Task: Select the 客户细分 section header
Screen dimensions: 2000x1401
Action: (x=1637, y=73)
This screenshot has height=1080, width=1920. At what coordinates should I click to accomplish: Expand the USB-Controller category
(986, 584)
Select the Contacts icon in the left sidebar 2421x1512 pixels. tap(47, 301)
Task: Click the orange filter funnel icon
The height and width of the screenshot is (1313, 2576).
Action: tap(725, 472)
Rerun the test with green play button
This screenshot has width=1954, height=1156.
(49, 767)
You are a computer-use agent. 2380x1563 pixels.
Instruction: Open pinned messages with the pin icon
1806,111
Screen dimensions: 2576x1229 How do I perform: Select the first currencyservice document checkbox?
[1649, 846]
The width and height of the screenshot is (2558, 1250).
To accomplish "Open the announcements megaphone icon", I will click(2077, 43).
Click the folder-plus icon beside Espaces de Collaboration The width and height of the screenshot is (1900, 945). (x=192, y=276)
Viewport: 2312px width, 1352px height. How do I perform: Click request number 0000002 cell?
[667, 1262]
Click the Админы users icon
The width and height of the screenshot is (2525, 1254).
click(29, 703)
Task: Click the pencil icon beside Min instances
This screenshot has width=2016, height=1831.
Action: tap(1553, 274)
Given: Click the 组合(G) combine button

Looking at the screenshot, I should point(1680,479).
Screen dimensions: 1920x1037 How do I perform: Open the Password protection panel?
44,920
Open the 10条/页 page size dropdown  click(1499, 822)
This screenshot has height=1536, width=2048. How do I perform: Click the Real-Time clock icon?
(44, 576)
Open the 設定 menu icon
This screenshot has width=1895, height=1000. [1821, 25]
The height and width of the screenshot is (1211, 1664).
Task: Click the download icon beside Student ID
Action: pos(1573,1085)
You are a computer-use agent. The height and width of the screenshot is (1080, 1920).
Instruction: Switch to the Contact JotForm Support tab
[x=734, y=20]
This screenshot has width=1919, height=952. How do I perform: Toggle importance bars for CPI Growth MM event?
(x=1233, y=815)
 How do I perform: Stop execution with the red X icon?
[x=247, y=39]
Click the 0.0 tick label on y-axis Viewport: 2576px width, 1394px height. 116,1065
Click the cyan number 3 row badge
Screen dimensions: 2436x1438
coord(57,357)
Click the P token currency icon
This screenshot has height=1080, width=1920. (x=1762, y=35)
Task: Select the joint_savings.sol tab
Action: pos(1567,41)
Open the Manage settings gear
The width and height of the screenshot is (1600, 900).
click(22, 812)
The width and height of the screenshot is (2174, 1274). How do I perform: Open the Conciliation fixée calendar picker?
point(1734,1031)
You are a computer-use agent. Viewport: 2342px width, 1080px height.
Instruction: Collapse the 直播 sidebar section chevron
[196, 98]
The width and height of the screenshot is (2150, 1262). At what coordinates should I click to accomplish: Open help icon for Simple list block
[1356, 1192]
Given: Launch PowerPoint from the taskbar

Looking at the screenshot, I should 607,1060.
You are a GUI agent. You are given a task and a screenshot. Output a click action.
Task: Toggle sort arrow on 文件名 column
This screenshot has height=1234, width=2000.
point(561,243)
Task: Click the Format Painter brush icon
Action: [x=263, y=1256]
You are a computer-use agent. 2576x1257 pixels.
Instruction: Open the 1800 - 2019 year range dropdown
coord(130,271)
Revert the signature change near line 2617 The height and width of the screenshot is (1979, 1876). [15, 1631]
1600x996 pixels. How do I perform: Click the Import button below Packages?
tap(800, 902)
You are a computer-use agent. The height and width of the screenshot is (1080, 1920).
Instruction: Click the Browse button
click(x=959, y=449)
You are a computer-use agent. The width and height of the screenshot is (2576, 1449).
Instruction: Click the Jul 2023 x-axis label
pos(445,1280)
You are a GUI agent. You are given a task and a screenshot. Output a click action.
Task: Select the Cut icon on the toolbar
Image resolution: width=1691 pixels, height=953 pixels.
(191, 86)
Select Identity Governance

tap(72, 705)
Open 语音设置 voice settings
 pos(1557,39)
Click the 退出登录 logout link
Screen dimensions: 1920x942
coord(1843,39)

## [What you will do]
Would you please return all of the data exactly?

## [Output below]
Task: Select the 客户细分 section header
Screen dimensions: 2000x1401
Action: (x=1637, y=73)
This screenshot has height=1080, width=1920. At what coordinates should I click to accomplish: Expand the USB-Controller category
(986, 584)
Select the Contacts icon in the left sidebar 2421x1512 pixels. tap(47, 301)
Task: Click the orange filter funnel icon
The height and width of the screenshot is (1313, 2576).
Action: tap(725, 472)
Rerun the test with green play button
This screenshot has width=1954, height=1156.
(49, 767)
You are a computer-use agent. 2380x1563 pixels.
Instruction: Open pinned messages with the pin icon
1806,111
Screen dimensions: 2576x1229 How do I perform: Select the first currencyservice document checkbox?
[1649, 846]
The width and height of the screenshot is (2558, 1250).
To accomplish "Open the announcements megaphone icon", I will click(2077, 43).
Click the folder-plus icon beside Espaces de Collaboration The width and height of the screenshot is (1900, 945). (x=192, y=276)
Viewport: 2312px width, 1352px height. How do I perform: Click request number 0000002 cell?
[667, 1262]
Click the Админы users icon
The width and height of the screenshot is (2525, 1254).
click(29, 703)
Task: Click the pencil icon beside Min instances
This screenshot has width=2016, height=1831.
Action: tap(1553, 274)
Given: Click the 组合(G) combine button

Looking at the screenshot, I should point(1680,479).
Screen dimensions: 1920x1037 How do I perform: Open the Password protection panel?
44,920
Open the 10条/页 page size dropdown  click(1499, 822)
This screenshot has height=1536, width=2048. How do I perform: Click the Real-Time clock icon?
(44, 576)
Open the 設定 menu icon
This screenshot has width=1895, height=1000. [1821, 25]
The height and width of the screenshot is (1211, 1664).
Task: Click the download icon beside Student ID
Action: pos(1573,1085)
You are a computer-use agent. The height and width of the screenshot is (1080, 1920).
Instruction: Switch to the Contact JotForm Support tab
[x=734, y=20]
This screenshot has width=1919, height=952. How do I perform: Toggle importance bars for CPI Growth MM event?
(x=1233, y=815)
 How do I perform: Stop execution with the red X icon?
[x=247, y=39]
Click the 0.0 tick label on y-axis Viewport: 2576px width, 1394px height. 116,1065
Click the cyan number 3 row badge
Screen dimensions: 2436x1438
coord(57,357)
Click the P token currency icon
This screenshot has height=1080, width=1920. (x=1762, y=35)
Task: Select the joint_savings.sol tab
Action: pos(1567,41)
Open the Manage settings gear
The width and height of the screenshot is (1600, 900).
click(22, 812)
The width and height of the screenshot is (2174, 1274). How do I perform: Open the Conciliation fixée calendar picker?
point(1734,1031)
You are a computer-use agent. Viewport: 2342px width, 1080px height.
Instruction: Collapse the 直播 sidebar section chevron
[196, 98]
The width and height of the screenshot is (2150, 1262). At what coordinates should I click to accomplish: Open help icon for Simple list block
[1356, 1192]
Given: Launch PowerPoint from the taskbar

Looking at the screenshot, I should 607,1060.
You are a GUI agent. You are given a task and a screenshot. Output a click action.
Task: Toggle sort arrow on 文件名 column
This screenshot has height=1234, width=2000.
point(561,243)
Task: Click the Format Painter brush icon
Action: [x=263, y=1256]
You are a computer-use agent. 2576x1257 pixels.
Instruction: Open the 1800 - 2019 year range dropdown
coord(130,271)
Revert the signature change near line 2617 The height and width of the screenshot is (1979, 1876). [15, 1631]
1600x996 pixels. How do I perform: Click the Import button below Packages?
tap(800, 902)
You are a computer-use agent. The height and width of the screenshot is (1080, 1920).
Instruction: Click the Browse button
click(x=959, y=449)
You are a computer-use agent. The width and height of the screenshot is (2576, 1449).
Instruction: Click the Jul 2023 x-axis label
pos(445,1280)
You are a GUI agent. You are given a task and a screenshot. Output a click action.
Task: Select the Cut icon on the toolbar
Image resolution: width=1691 pixels, height=953 pixels.
(191, 86)
Select Identity Governance

tap(72, 705)
Open 语音设置 voice settings
 pos(1557,39)
Click the 退出登录 logout link
Screen dimensions: 1920x942
coord(1843,39)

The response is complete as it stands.